エコーズの本拠にいる時に客に失礼がないようにと、服装にこだわらない彼女を見てタリアが押し付けたものだが、幸運にも丈と袖が多少あまるくらいで、サイズはほぼ同じだった。
(胸が苦しいから好きじゃないんだよな)
日頃は薄汚れたシャツに軍で貰った大きなジャンパーとズボンでいる。丈夫で楽だからと愛用していた。が、気まぐれからかいわば日常の正装で出かけることにした
本拠に行くとリドリーしかいない。時間的には全員が揃っていてもいいくらいだ。
「あれ、行き違いですか? 工房に行く前にみなさんでアパートに寄るって」
「なんだ、もう少し寝ていればよかったな」
「ふふ、そうですね。
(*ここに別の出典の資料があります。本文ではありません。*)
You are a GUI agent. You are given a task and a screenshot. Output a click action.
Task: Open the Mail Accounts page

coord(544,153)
でもそのネクタイじゃ怒られちゃいますよ?」
「シィがいなかったからね。じゃあ工房に行くよ。みんながここに戻ってきたらそう伝えて」
「はーい。行ってらっしゃい」
ミラーの工房は工業区にある。バスを使わずとも歩いていける距離だ。
近づくにつれて機械の音がしてくる。油と火薬の臭いはどことなくベタベタして、そこかしこに禁煙の看板が出ていた。
(引火したらやばいもんなあ)
しかしまた火をつけた。その看板に挑戦的ですらあった。すれ違う作業着を着た男たちはみな一度は眉間にシワをつくり、そして見て見ぬふりをする。彼女に喧嘩を吹っ掛けた者の末路を知っているのだ。
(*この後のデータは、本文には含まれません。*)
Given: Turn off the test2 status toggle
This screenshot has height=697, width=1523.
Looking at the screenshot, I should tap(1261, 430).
そのくせ気さくな彼女だと知っているから、工場男たちはこのざっくばらんな愛煙家を気にいっていた。
「ごくろーさん。よう、折れた骨はくっついたか?」
「あんたの工場を雑誌で見たぜ」
「なに言ってんだよ、もう暴れないって。カナリアさんに叱られるから。え、叱られたい? 変な趣味はやめとけよ」
とだれかれ構わず声をかけた。道行く者はほとんど知り合いだった。ミラーの関係者というだけでも寄ってくる虫は多いが、彼女に声をかける者には人間としての好感だけしかなかった。
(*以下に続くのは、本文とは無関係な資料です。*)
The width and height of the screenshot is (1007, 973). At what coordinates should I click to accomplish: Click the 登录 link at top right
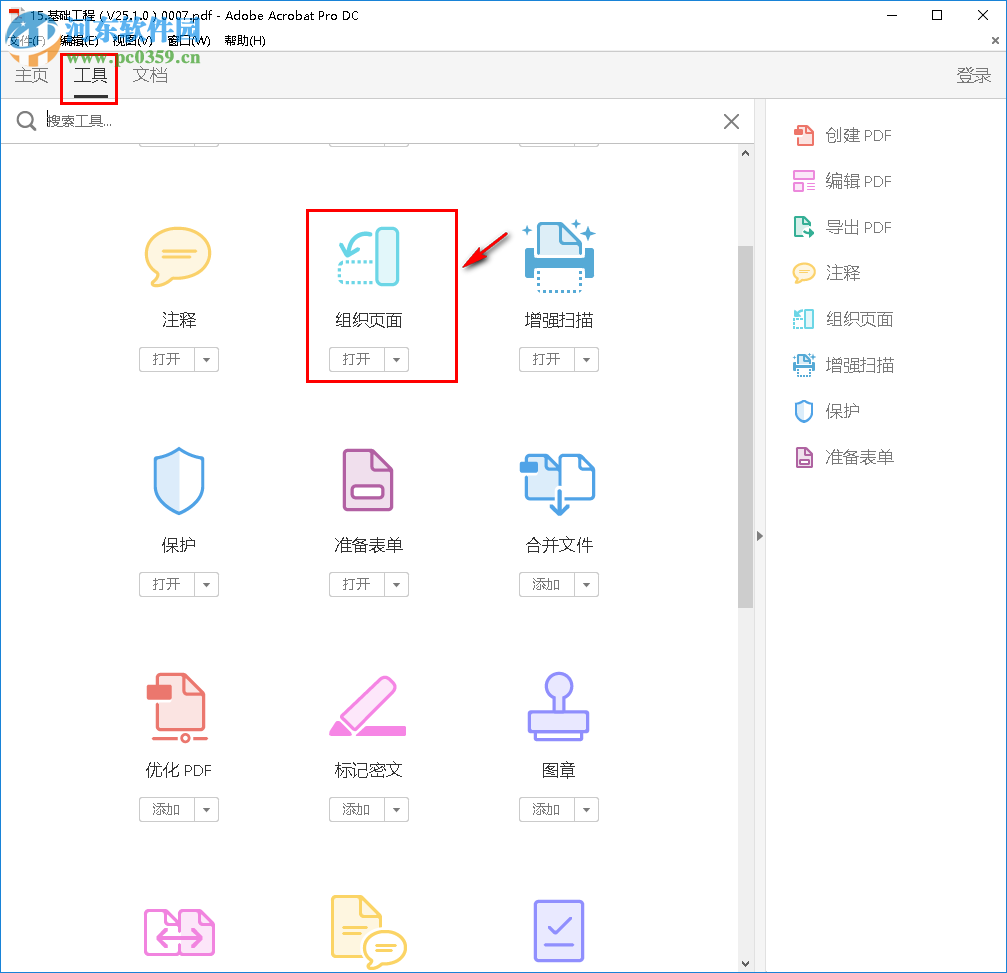coord(973,74)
工業区の北側にエコーズの工房はある。周囲の武器製造工場などに比べ規模は小さいが、ギフターのユニット整備場というのはどこもそうだった。
天井の高い平屋で、寂れた公園のような殺風景。実際には地下室で整備点検をする。その方が事故が少ないのだ。
「おっす。いるかー?」
「あ、どこに行ってたのよ」
「本拠に顔出したんだ。そしたらメルがここにいるって」
「昨日ライカンで言ったじゃないか。工房でメンテするって」
「さぁてね。まあいいや、やっちゃおう」
「適当だなお前は。アーク、カナリアに揃ったと伝えてこい」
「うん」
「それとシィ、あいつにネクタイの結び方を教えてやれ」
「……はーい」
覚えれば簡単なのに。とシィは文句を言いながら少女の首に垂れるネクタイに触れる。
「いやあ悪いね」
「灰をこぼさないの。ここに通すのよ、しっかり見なさい」
「ん、ああ、なーるほど」
「ちゃんと聴かないと締めるわよ」
はにかむ少女、されるがままに煙草を吸って、シィの指先を見つめた。
「ねえ、カナリアが呼んでるよ」
アークは顔だけだしてそのまま地下に降りていく。
「先に行ってるぞ」
タリアもさっと階段を下りる。二人を待つことはしなかった。
「あ、もう終わりますから。さ、行くよ」
「待ってよ。自分でもやってみるから。なあ、どうやって紐に戻すんだ?」
「……今度教えてあげる。ちゃんと覚えなさいよ」
「わかってるさ。ちゃんと、ね」
新しい煙草に火を移し、火種のなくなったものを放り捨てた。工房は禁煙としてあるが、いくら注意しても無駄だった過去がある。
打ちっぱなしのコンクリート床で、火種が消える。
「急ぎなさいよ。カナリアさんが待ってるんだから」
「時間は有限。ゆっくり行こうよ」
「意味がわからないんだけど……」
はにかむ好、シィに手を引かれながら白い煙をほっと吐いた。